Using the same BatchNorm for several layers?

Hi everyone,

I have a several layers of CNNs operating on the same size tensor. Can I use a single BatchNorm for all of them, or do I need to set a different BatchNorm per layer?

In other words, in my init() can I do:

self.batchNorm = nn.BatchNorm1d(128, affine=True)
self.conv1 = nn.Conv1d(in_channels = 128, out_channels = 128, kernel_size = 3, padding = 1)
self.conv2 = nn.Conv1d(in_channels = 128, out_channels = 128, kernel_size = 3, padding = 1)
self.conv3 = nn.Conv1d(in_channels = 128, out_channels = 128, kernel_size = 3, padding = 1)

and in my forward pass can I do:

x = self.conv1(x)
x = self.batchNorm(x)        
x = F.relu(x)

x = self.conv2(x)
x = self.batchNorm(x)        
x = F.relu(x)

x = self.conv3(x)
x = self.batchNorm(x)        
x = F.relu(x)

Or do I need to declare batchNorm1, 2, and 3 for each one of these conv layers? I don’t know how it is implemented, so I don’t know if by reusing the same BatchNorm for different layers it will screw up the statistics it uses for computing the batch norm.

Thanks for your help!

Also, some follow up questions:

The batchNorm usually goes BEFORE the activation function (ReLU), correct?

Also, is the argument in the BatchNorm the size of the input, or the number channels, or the batch size? Thanks!


Batchnorm actually has some learnable parameters. So if you re-use it, it will share these learnt parameters across the different use.
Also it is saving the running stats to be used in evaluation mode. And so if you re-use it, these stats will be shared.
It might or might not be what you want, depending on your use case.

You can check the doc for the detail on how to use each argument:

Thanks for the response! This answers my question.

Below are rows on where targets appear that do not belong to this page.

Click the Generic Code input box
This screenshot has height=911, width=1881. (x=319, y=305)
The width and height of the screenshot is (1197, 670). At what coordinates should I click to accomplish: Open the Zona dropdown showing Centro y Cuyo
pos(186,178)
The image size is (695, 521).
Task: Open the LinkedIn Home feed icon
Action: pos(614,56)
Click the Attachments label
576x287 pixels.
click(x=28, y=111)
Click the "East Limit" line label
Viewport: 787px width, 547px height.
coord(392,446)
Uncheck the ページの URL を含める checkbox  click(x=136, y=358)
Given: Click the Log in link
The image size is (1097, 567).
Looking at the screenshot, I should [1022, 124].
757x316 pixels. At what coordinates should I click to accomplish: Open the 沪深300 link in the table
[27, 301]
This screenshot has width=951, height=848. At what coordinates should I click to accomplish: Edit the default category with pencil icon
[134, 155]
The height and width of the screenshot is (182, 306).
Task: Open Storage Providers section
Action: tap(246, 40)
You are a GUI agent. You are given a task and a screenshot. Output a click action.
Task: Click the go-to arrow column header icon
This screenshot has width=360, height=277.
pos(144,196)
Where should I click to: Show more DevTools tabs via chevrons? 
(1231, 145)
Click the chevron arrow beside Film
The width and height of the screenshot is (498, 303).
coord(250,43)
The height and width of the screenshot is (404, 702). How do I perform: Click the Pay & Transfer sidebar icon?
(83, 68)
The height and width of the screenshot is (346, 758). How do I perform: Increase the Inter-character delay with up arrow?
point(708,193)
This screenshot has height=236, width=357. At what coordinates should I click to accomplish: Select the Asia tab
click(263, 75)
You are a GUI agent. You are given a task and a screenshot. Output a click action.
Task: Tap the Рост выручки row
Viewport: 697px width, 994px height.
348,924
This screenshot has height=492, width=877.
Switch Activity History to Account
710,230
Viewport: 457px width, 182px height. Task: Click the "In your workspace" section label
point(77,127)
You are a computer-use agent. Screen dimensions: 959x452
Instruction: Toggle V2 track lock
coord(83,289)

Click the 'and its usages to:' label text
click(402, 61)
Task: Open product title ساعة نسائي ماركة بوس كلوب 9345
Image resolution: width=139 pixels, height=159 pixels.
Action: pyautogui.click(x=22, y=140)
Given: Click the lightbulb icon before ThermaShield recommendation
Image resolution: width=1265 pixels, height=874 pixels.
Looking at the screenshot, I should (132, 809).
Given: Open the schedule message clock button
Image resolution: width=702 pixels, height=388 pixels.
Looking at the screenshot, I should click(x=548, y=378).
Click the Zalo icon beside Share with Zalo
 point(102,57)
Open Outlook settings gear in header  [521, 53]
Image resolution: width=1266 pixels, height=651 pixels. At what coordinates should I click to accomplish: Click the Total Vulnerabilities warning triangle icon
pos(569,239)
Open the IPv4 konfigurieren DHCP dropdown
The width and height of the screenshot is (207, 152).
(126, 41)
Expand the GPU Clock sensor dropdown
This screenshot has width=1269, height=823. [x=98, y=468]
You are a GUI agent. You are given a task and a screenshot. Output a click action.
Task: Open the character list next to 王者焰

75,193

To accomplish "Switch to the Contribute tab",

So I guess I need to have different BatchNorm() statements for each of the CNNs for two reasons: 1) there are learnable parameters \alpha and \beta that might be different from layer to layer, 2) it seems that the BatchNorm stores the batch mean and the variance somewhere so that it can be used at run-time. Where exactly is that stored though? When I save out the model using, filename) is it dumped out along with the network weights?

Also, I can’t understand why I only need to input the number of channels and not the length of the signal (in the 1d case) or W,H (in the 2D case). Any ideas?


Yes it is saved along as they Buffers.

You don’t need to provide the signal length as the model does not need to know it. This dimension is reduced when computing the stats.